◆ **EXCERPT TO READ**
---

But in reality, we can say that:
- her probability of winning in the world where her father is cheating is very high
- her probability of winning in the world where her father isn't cheating is very low
Together these two facts give us evidence about which world we're actually inhabiting - though of course we can never be completely certain!
In the same way, yes, it's equally (im)probable that the winning percent will be 51.211643879% or 51.200000000%. But the latter is more likely to occur in a world where Maduro said "get me 51.2% of the votes" and someone just did that mechanically with a pocket calculator, which is good evidence about which world we live in.
The other commenters point at the explanation but don't explain it rigorously IMO. Here's how I'd say it.
60% is a nice, round percentage. In an honest election, this is just as likely to be reported as any nearby percentage, like 59.7% or 60.3%. As you mention, any particular percentage is equally (and extremely) unlikely. SUppose this you estimate the chance of this occurring, given an honest election, is 1/1000.
60% however is a much more likely outcome if the election results were faked sloppily. A sloppy fake is reasonably likely to say "Well, why not just say we won 60%". Suppose you estimate the chance of this occurring, given a sloppily faked election, are 1/100.
Bayes' theorem tells us that we can use this information to "update our beliefs" in favor of the election being faked sloppily and away from the election being honest. Say we previously (before seeing this evidence) thought the honest:faked odds were 5:1. That is, we felt it was 5 times more likely that it was honest than that it was sloppily faked. We can then multiply the "honest" by 1/1000 (chance of seeing this if it was honest), and the "faked" by 1/100 (chance of seeing this if it was faked), to get new odds of (5 * 1/1000):(1 * 1/100), which simplifies to 1:2. So in light of the new evidence, and assuming these numbers that I made up, it seems twice as likely that the election was faked.

---

◆ **RECORDS PROVIDED**
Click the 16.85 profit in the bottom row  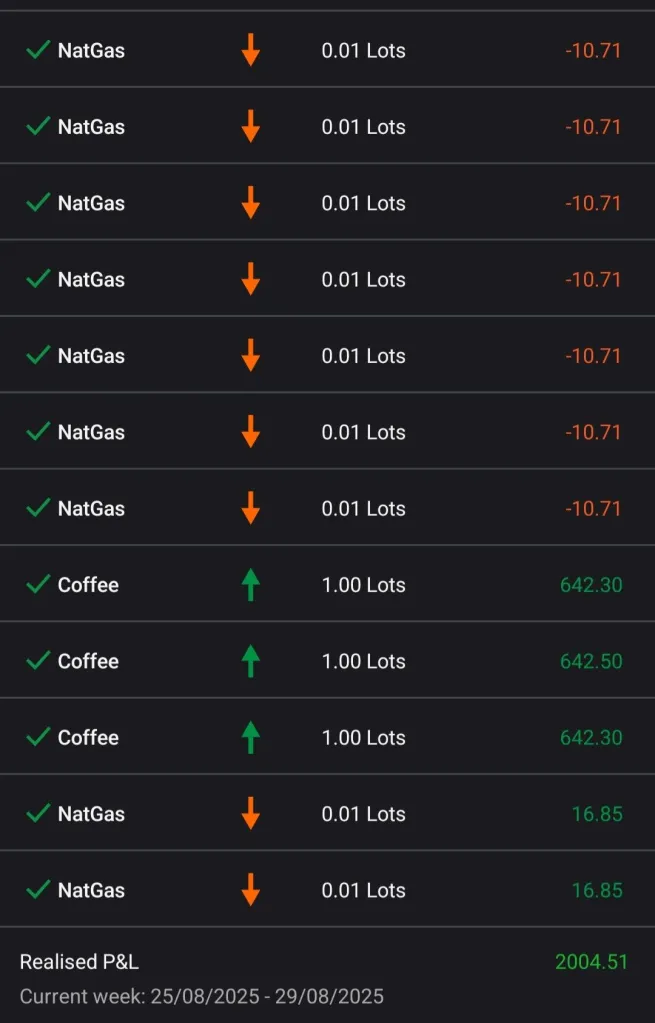coord(597,890)
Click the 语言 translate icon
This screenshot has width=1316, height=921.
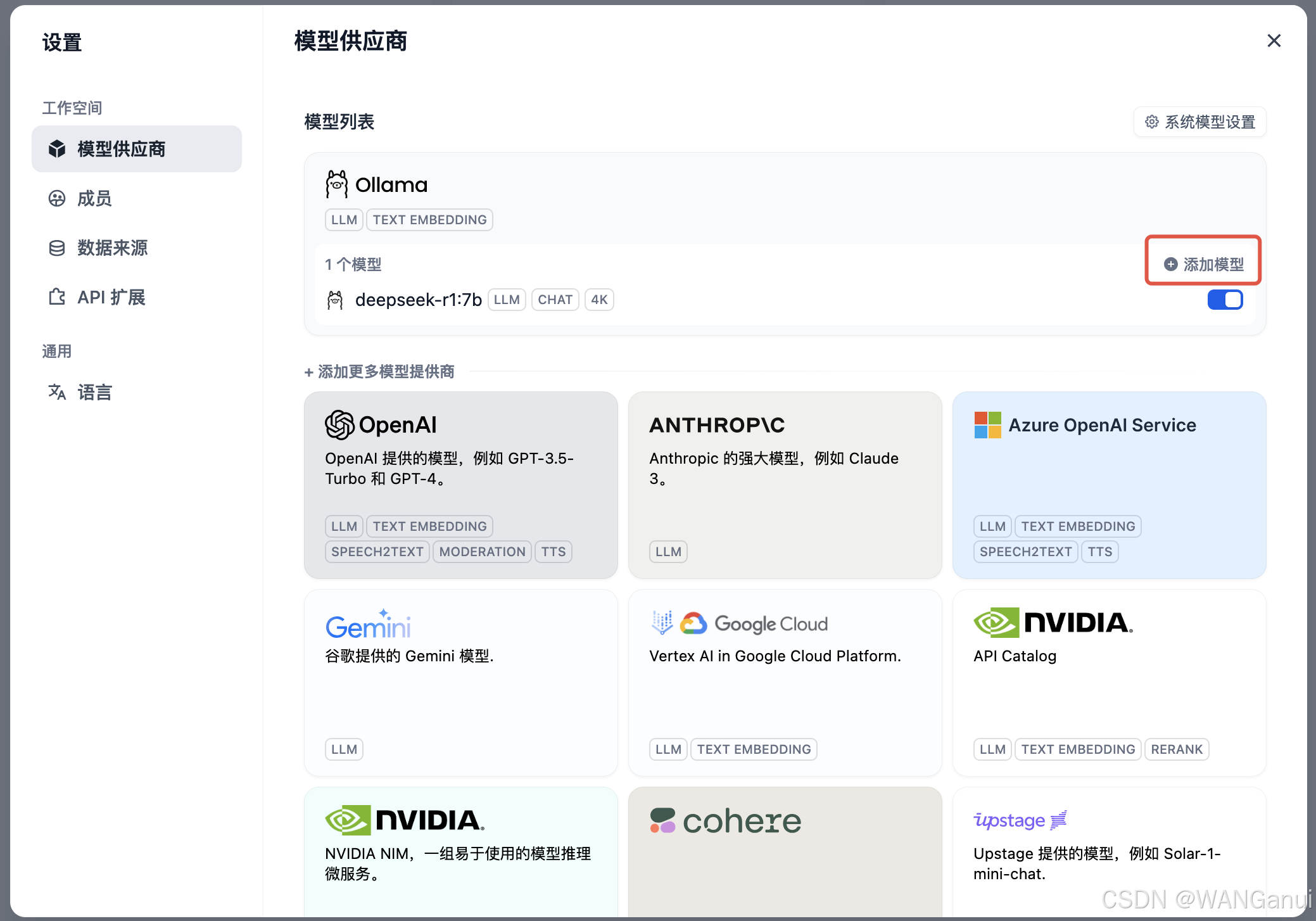[x=57, y=392]
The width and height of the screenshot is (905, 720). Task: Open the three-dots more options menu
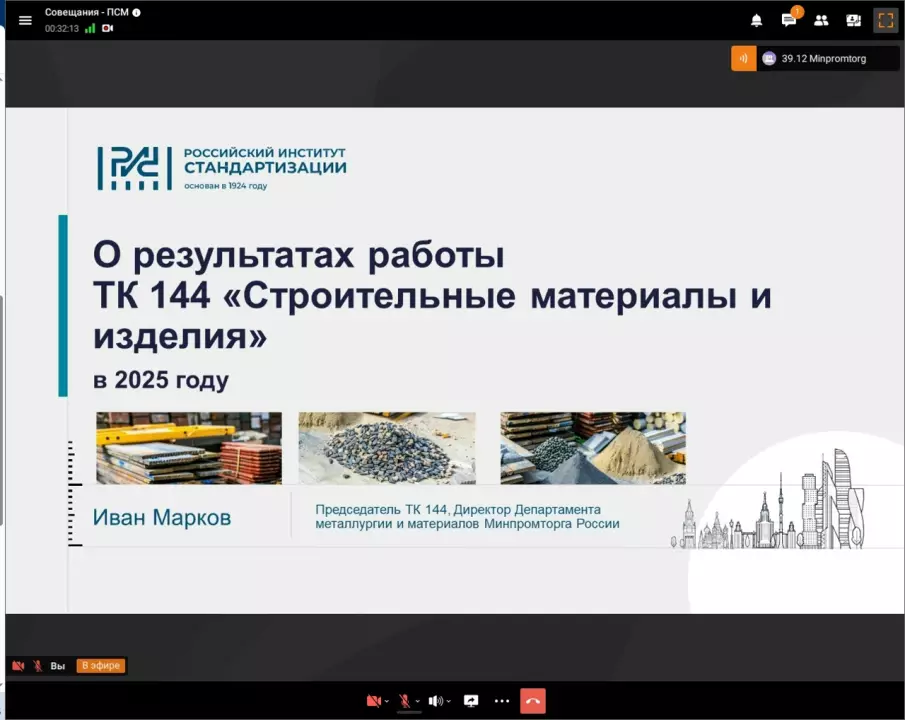tap(502, 701)
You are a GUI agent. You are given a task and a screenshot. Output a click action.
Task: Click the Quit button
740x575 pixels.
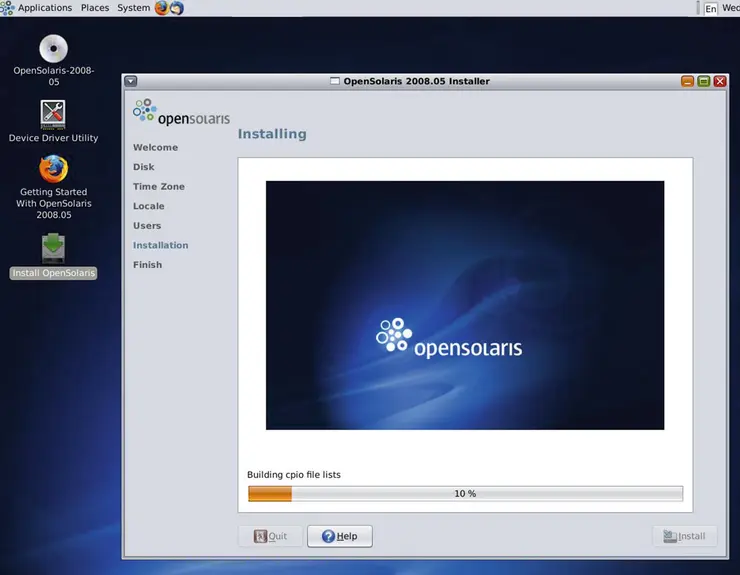(270, 536)
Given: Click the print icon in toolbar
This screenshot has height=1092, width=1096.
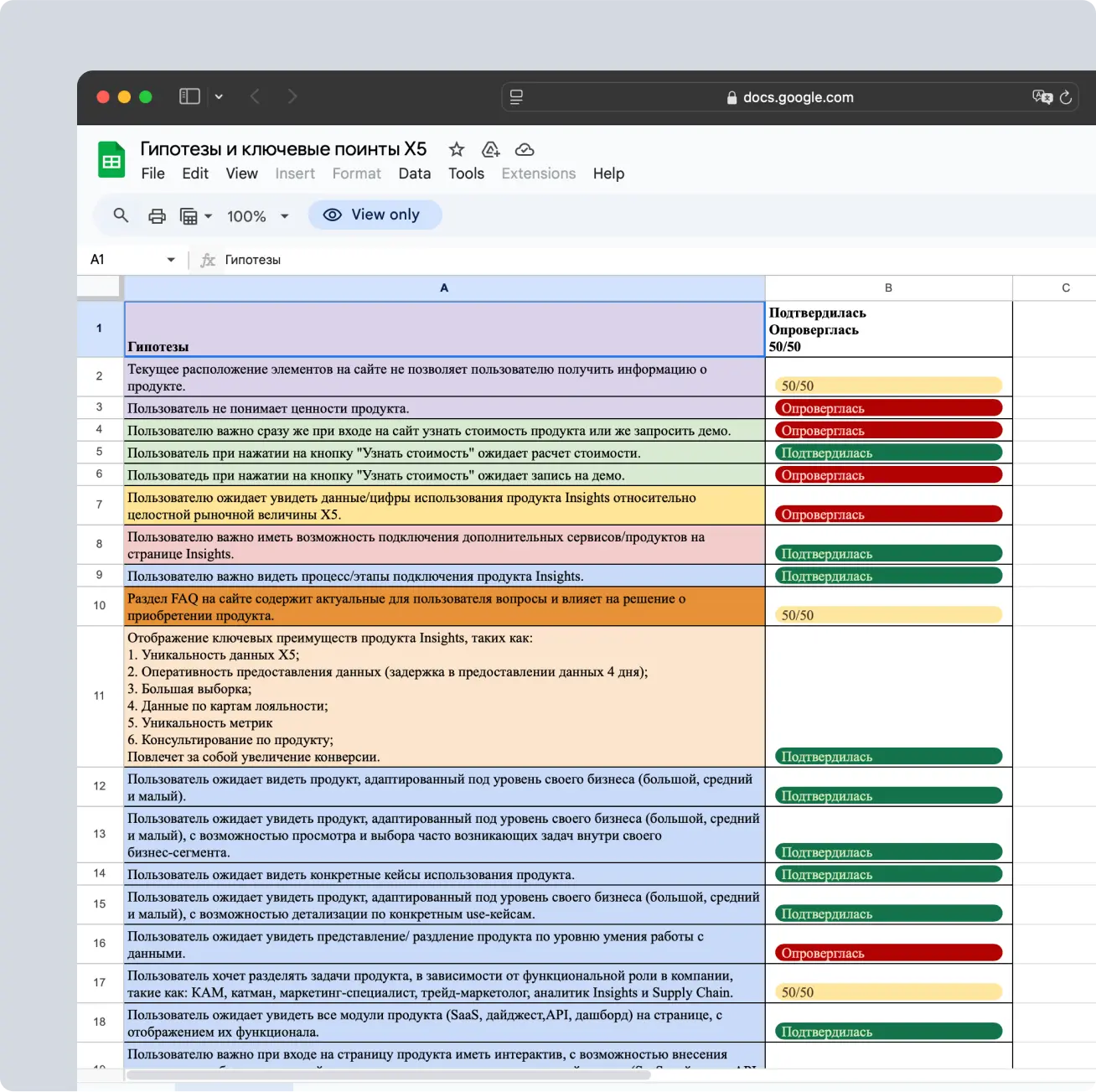Looking at the screenshot, I should pos(157,216).
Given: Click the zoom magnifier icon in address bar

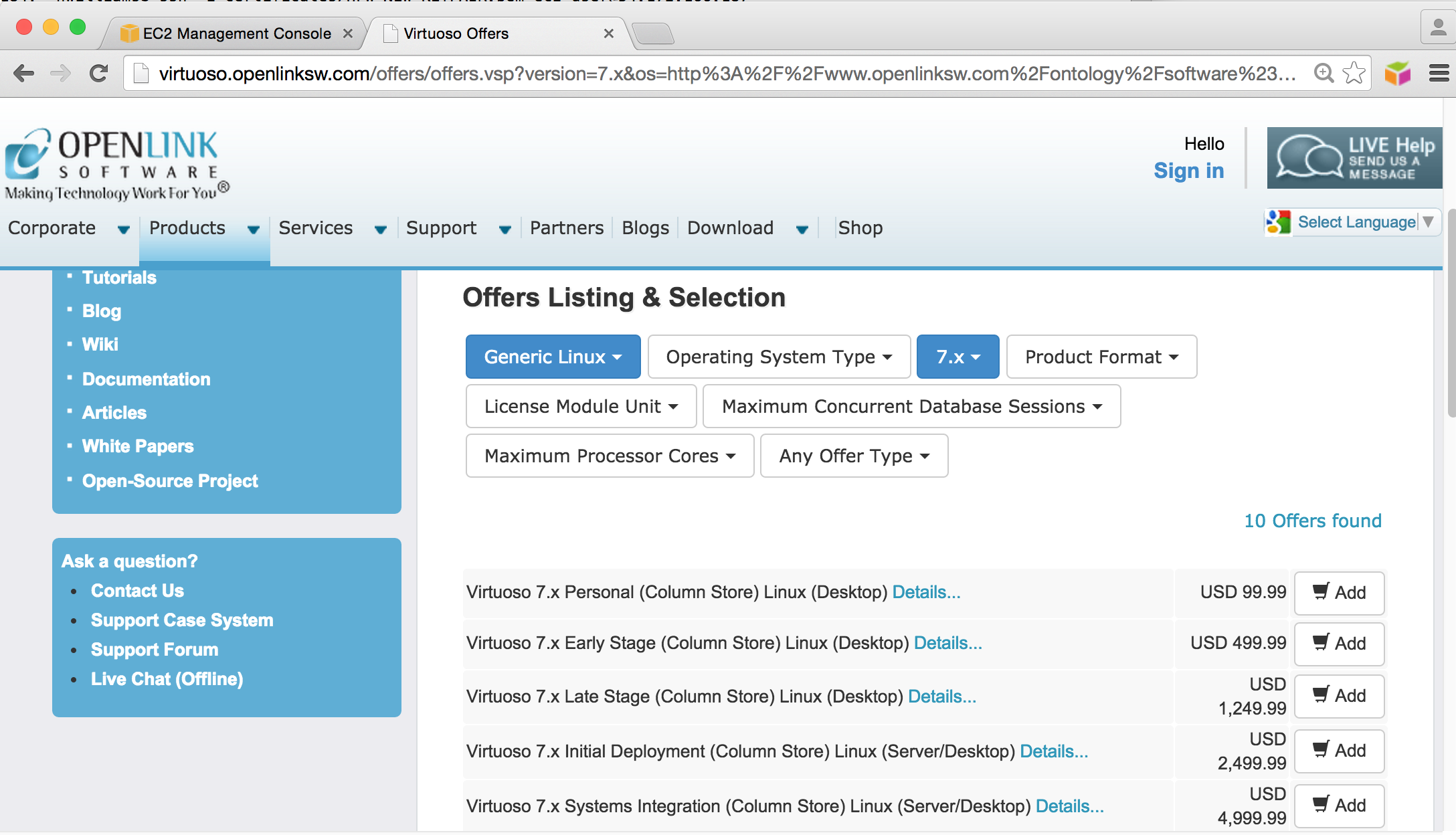Looking at the screenshot, I should (x=1323, y=73).
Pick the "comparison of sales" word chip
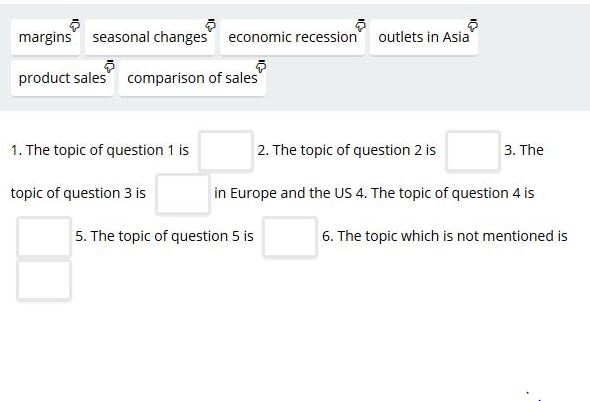Screen dimensions: 590x401 (192, 78)
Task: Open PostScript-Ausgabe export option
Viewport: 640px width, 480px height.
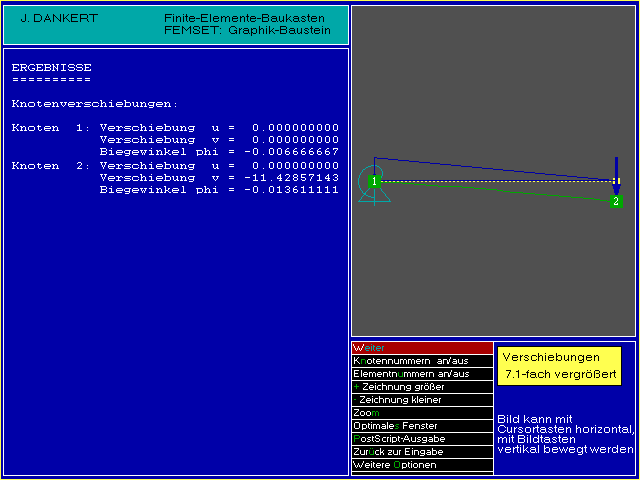Action: [422, 438]
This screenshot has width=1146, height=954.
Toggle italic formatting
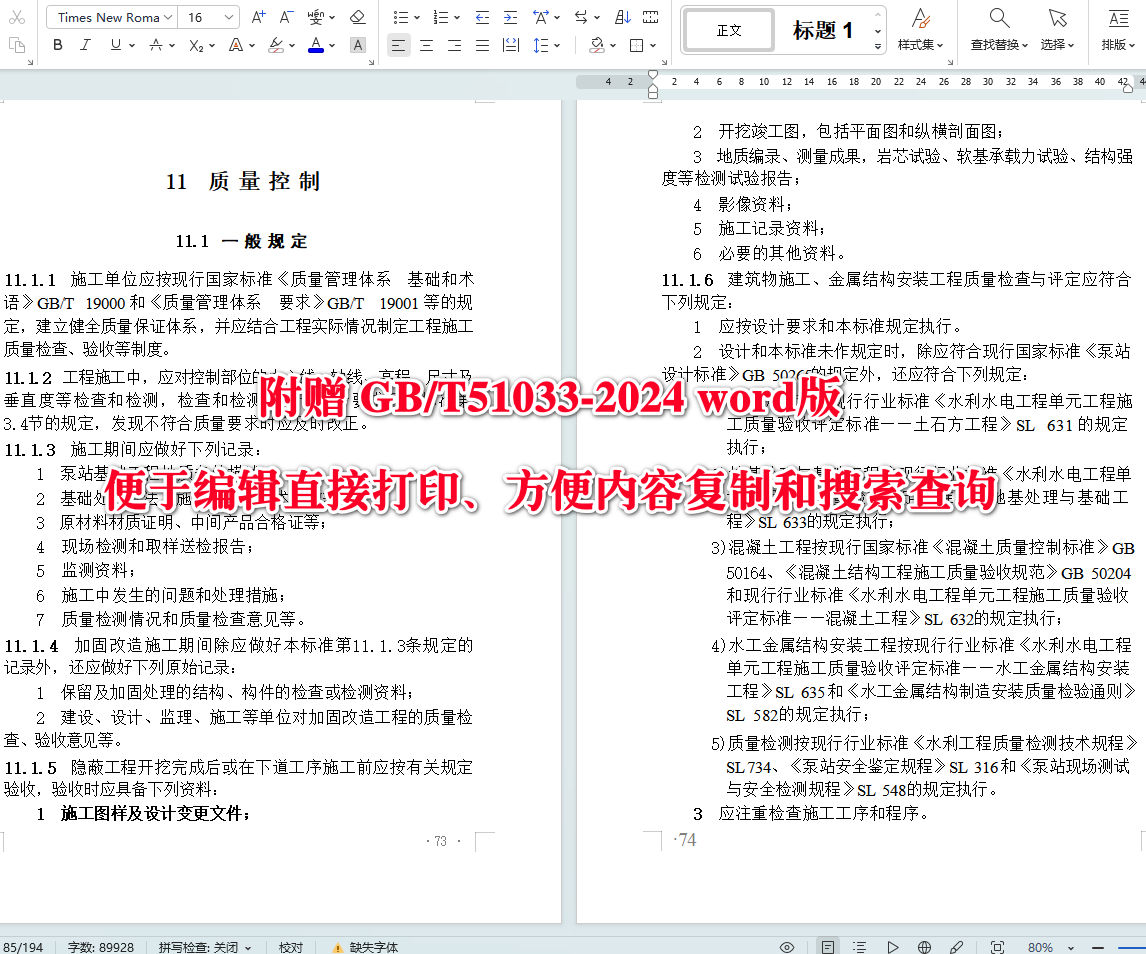(83, 46)
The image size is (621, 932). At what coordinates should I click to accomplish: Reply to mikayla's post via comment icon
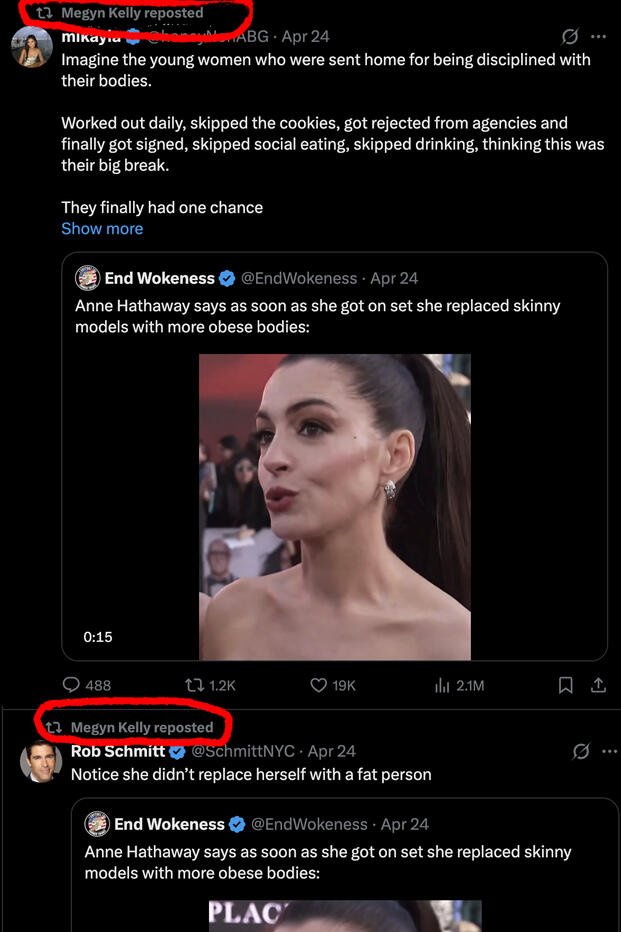[x=72, y=685]
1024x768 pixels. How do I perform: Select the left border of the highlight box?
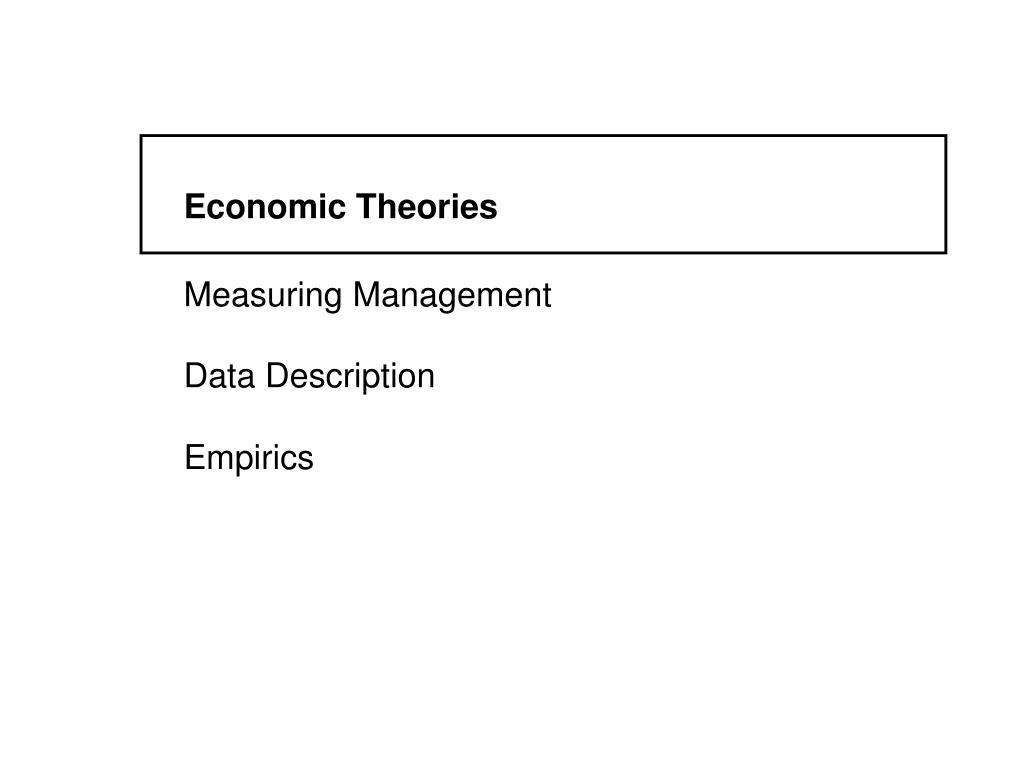pos(141,194)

---

◆ **WHAT IS REQUIRED**
Please say whether each statement agrees with the excerpt on election percentages: (a) the worked example starts from honest:faked odds of 5:1, (b) the updated odds make an honest election twice as likely as a faked one, (c) the chance of a 60% report in an honest election is put at 1/100. Answer yes or no for each and quote the deciding words. The material stands apart from the excerpt on election percentages.

◆ **IN RESPONSE**
(a) Yes: "Say we previously (before seeing this evidence) thought the honest:faked odds were 5:1."
(b) No: "it seems twice as likely that the election was faked."
(c) No: "given an honest election, is 1/1000."